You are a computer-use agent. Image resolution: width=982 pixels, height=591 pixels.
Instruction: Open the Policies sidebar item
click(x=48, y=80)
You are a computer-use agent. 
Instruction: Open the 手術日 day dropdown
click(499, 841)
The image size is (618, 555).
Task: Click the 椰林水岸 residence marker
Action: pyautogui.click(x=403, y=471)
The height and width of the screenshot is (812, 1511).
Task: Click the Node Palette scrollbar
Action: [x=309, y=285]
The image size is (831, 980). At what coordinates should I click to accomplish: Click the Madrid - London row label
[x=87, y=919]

****************

WHAT TO WORK ON
Read through the entries, then copy every line where the string "agent" is found.

REPLY TO THE TASK
You are a computer-use agent. Image resolution: width=982 pixels, height=591 pixels.
You are a computer-use agent. 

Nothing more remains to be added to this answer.